Daniel Castillo

Personal information
- Full name: Daniel Alexis Castillo Lavín
- Date of birth: 23 October 1990 (age 34)
- Place of birth: Concepción, Chile
- Height: 1.84 m (6 ft 0 in)
- Position(s): Goalkeeper

Team information
- Current team: Deportes Iquique
- Number: 12

Youth career
- Universidad de Concepción

Senior career*
- Years: Team / Apps / (Gls)
- 2009–2018: Universidad de Concepción / 4 / (0)
- 2012: → Lota Schwager (loan) / 4 / (0)
- 2013–2014: → Malleco Unido (loan) / 22 / (0)
- 2014–2015: → Lota Schwager (loan) / 31 / (0)
- 2019–2021: Deportes Puerto Montt / 50 / (0)
- 2021–: Deportes Iquique / 105 / (0)

= Daniel Castillo =

Chilean footballer

Daniel Alexis Castillo Lavín (born 23 October 1990) is a Chilean footballer who plays as a goalkeeper for Chilean Primera División side Deportes Iquique.

==Club career==
Born in Concepción, Chile, Castillo was trained at Universidad de Concepción and promoted to the first team by Jorge Pellicer in 2009 after Federico Elduayen injured.

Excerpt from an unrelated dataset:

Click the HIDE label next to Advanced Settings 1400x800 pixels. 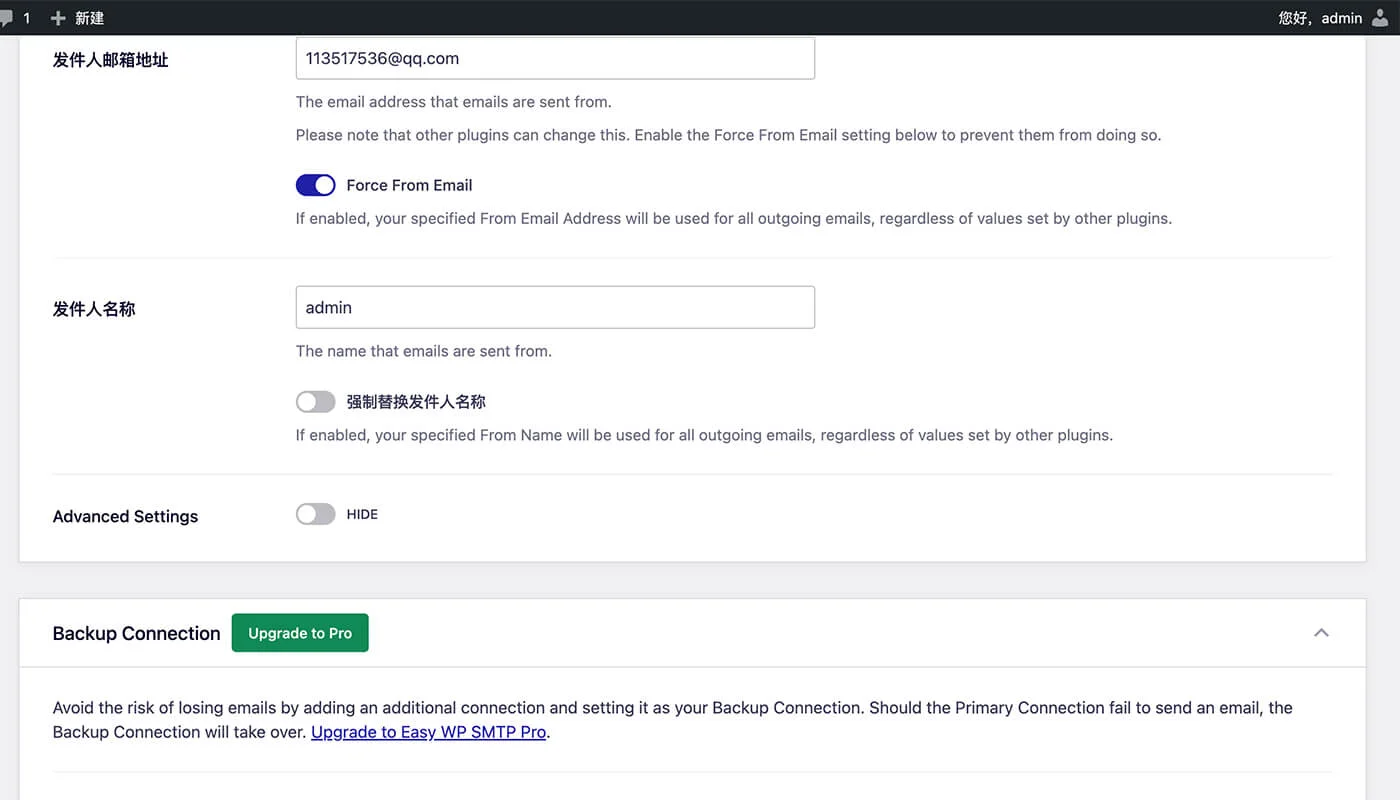coord(362,514)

After having no chances to play as the third goalkeeper, he was loaned out to Lota Schwager and Malleco Unido between 2012 and 2015. Back to Universidad de Concepción, he made his debut with them in the 2016 Torneo Apertura.

In 2019, Castillo moved to Deportes Puerto Montt and left them at the end of the 2020 season. On 1 March 2021, he switched to Deportes Iquique, getting promotion to the 2024 Chilean Primera División. The main starting goalkeeper during 2024, he renewed with them for the 2025 season.